Все было странно в этом выступлении царского посланца: как можно узнать правду о причинах пожара (если он даже и не возник случайно, как и было в действительности) у многотысячной толпы, накаленной яростью, настроенной по преимуществу против Глинских! Но никто как будто не замечал несообразности дела, а бояре Челяднин, Федор Скопин-Шуйский и другие политические противники Глинских, явившиеся в тот день перед народом, поставили себе двоякую цель. Прежде всего им хотелось сломить силу Глинских, уничтожить их главарей: для этого и был пущен нелепый слух о колдовстве; летопись называет Челяднина и Скопина-Шуйского в числе распространителей этого слуха. Другой же их целью было разрядить народный гнев в определенном направлении.
"Пусть поплатятся Глинские, - думали Шуйские и их сторонники. - Сорвет народишко злобу и на том успокоится..."
Челяднин окончил свою недолгую речь.
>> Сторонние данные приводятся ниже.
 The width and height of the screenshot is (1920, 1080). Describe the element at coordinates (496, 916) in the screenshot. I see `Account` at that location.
Молчание толпы прервал злобный выкрик Недоли:
- Я, православные, знаю правду-истину! Волхвовала царева бабка Анна Глинская да дети ее, царевы дяди! Вон один стоит, побелел от нечистой совести!
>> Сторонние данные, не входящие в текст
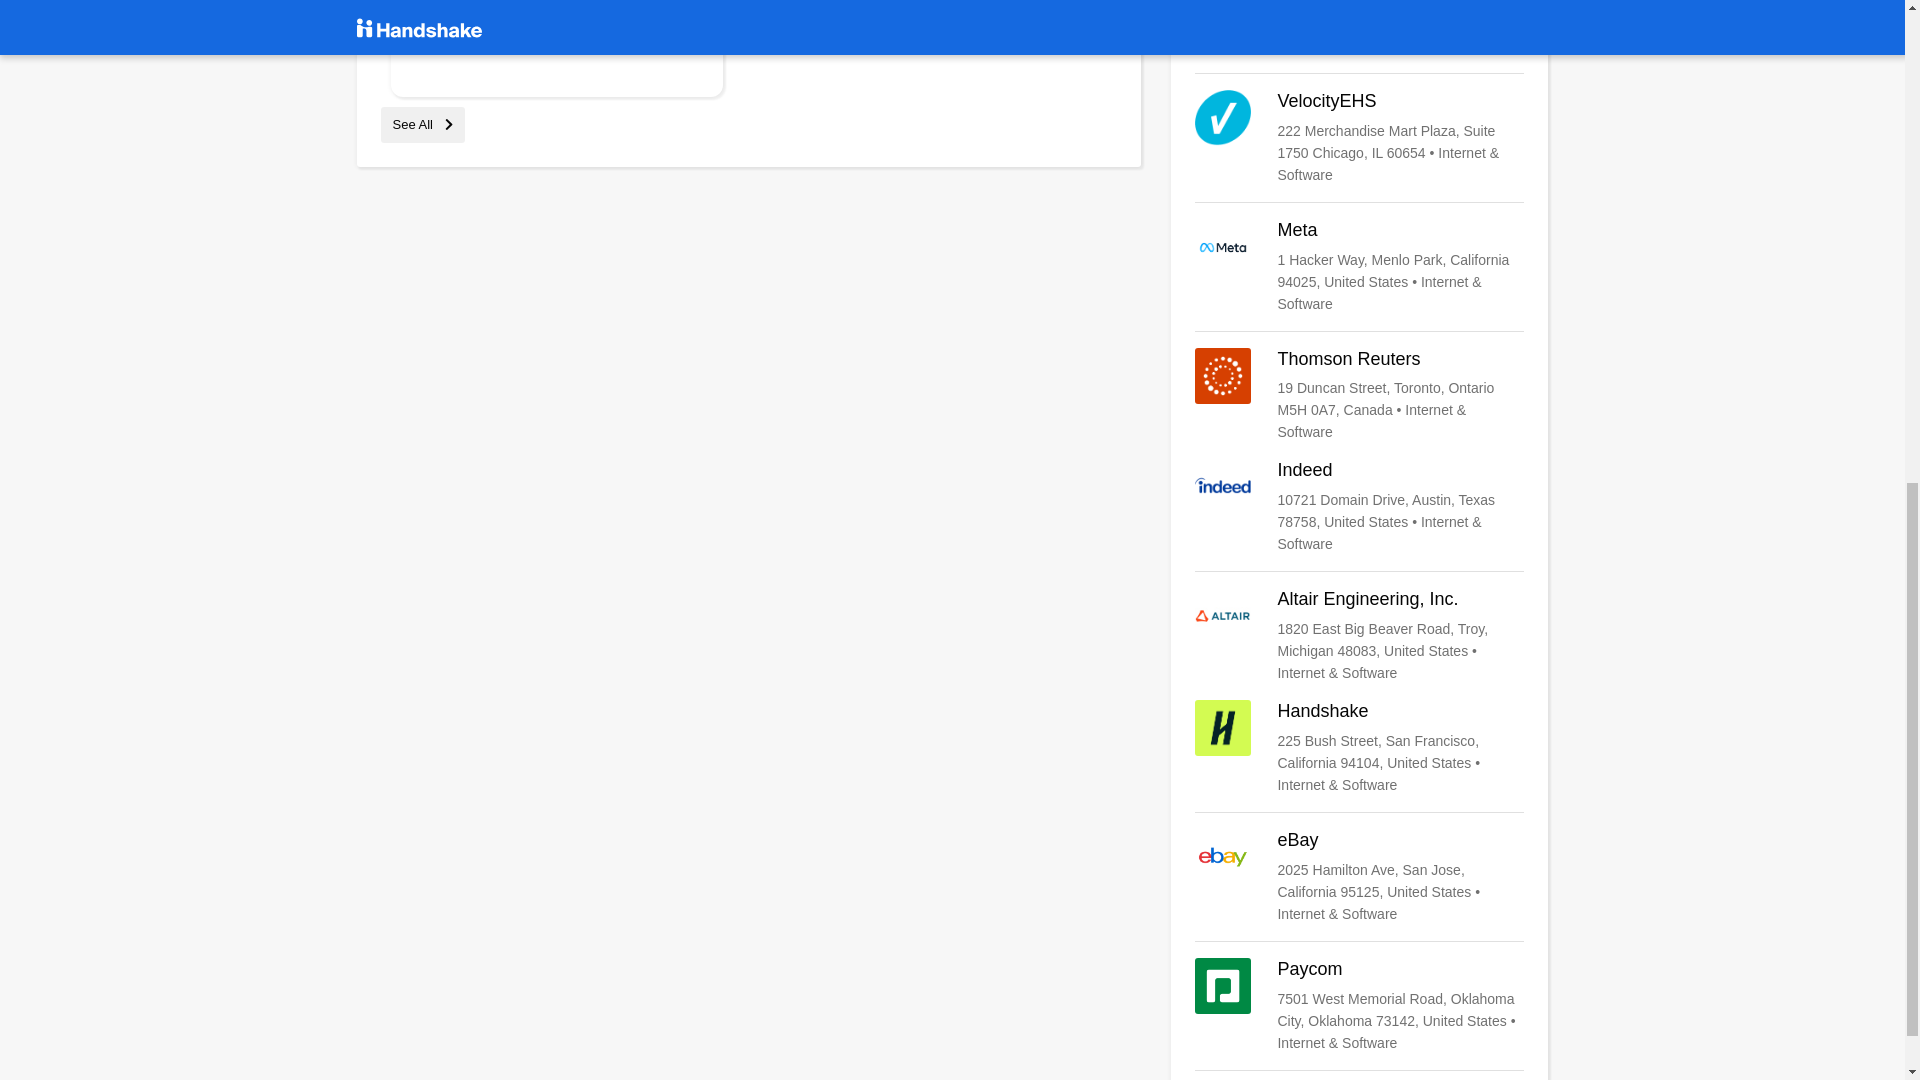  What do you see at coordinates (422, 124) in the screenshot?
I see `See All` at bounding box center [422, 124].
Недоля грозно указал пальцем на князя Юрия Глинского, который стоял на паперти в толпе бояр.
Юрий действительно побледнел и отступил в задние ряды, стараясь укрыться за широкой спиной Федора Ордынцева. Молодой спальник слышал, как бешено бьется сердце вплотную прижавшегося к нему Глинского. А князю Юрию стал совершенно ясен коварный умысел Челяднина, подбившего его показаться толпе.
- Коли будешь прятаться, князь, - говорил лукавый царедворец, - хуже будет. Поверит народ злым толкам, и тогда от него не укроешься. А так-то, с чистой совестью, чего бояться?..
Теперь князь Юрий стоял лицом к лицу со смертью. Пылающие яростью лица, злобно поднятые руки...
"Бежать! Укрыться в святом храме!.. Туда не посмеют ворваться убийцы..."
Юрий убежал в собор. Вслед ему понесся злобно-торжествующий рев Недоли, подхваченный сотнями голосов:
- Повинен в волшебстве! Сознал свою вину!
- Колдуну божий храм - не убежище!
Толпа ринулась на паперть Успенского собора. Челяднина и других бояр грубо оттеснили, хотя они только для вида сопротивлялись людскому натиску. Один пылкий Федор Ордынцев попытался задержать нападающих и был сброшен с паперти, помятый, истерзанный, в разорванном кафтане.
Юрий Глинский был убит, и труп его выбросили на всеобщее поругание.
- Так и всем злодеям достанется! - шумела толпа.
Слепой Лутоня расспрашивал людей, не видно ли среди бояр князя Лукьяна Вяземского, и очень огорчился, узнав, что его нет на площади.
- Разыщу же я его, ирода! - злобился Лутоня.
Весть о том, что царев дядя Юрий Глинский жизнью расплатился за свои злодеяния, молниеносно распространилась по Москве. Она воодушевила многих робких, которые еще не решались открыто выступить против бояр.
Казнь Глинского показала, что и на знатных есть управа, что народ сильнее кучки бояр и их приспешников. Пламя бунта с каждым часом разгоралось все сильнее.
Тысячные толпы, вооружившись топорами, вилами, дрекольем и дубинами, рассыпались по Москве. Клевреты Шуйских, шныряя среди восставших, старались направить их против сторонников Глинских. Люди Глинских - холопы, слуги и просто приверженцы - гибли сотнями.
Но этим дело не ограничилось. Шуйские, как в сказке, выпустили грозного духа, с которым не в силах были справиться.